Ali Aoun (علي عون; born 6 May 1946 in Tamacine), is an Algerian politician who served as the Minister of Industry since March 2023. He was succeeded by Sifi Ghrieb.

== Biography ==
=== Early life and education ===
After obtaining his degree in Industrial Chemistry Engineering from the Saint-Luc Mons Institute in Belgium in 1972, Aoun began his professional career in the chemical industry in Algeria.

=== Career ===
Aoun held several executive positions in the chemical and pharmaceutical industry in Algeria. He was unit director at the National Chemical Industries Company (SNIC) from 1974 to 1979, central director at SNIC from 1979 to 1982, and CEO of the National Enterprise for Detergents and Cleaning Products (ENAD) from 1983 to 1985.

In 1986, Aoun became sub-director, then director of chemistry, pharmacy, and fertilizers at the Ministry of Industry, before becoming CEO of the Saidal Group from 1995 to 2008. He was also a lecturer at the National Institute of Light Industries in Boumerdès from 1984 to 1986.

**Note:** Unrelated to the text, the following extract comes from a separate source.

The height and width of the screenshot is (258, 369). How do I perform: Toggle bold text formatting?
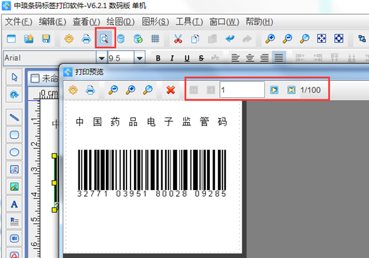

In 2009, Aoun became a consultant in organization and business management before becoming CEO of the Central Pharmacy of Hospitals from April 2022 to September 2022.

=== Trials ===

In March 2007, he was sentenced to two years in prison in the context of the Khalifa affair. Re-tried, he was sentenced to a suspended prison sentence in 2020, then acquitted in 2022.

On 20 April 2026, Aoun was sentenced to five years' imprisonment for corruption by the Economic and Financial Criminal Court in Algiers over the irregular sale of ferrous and non-ferrous metal waste.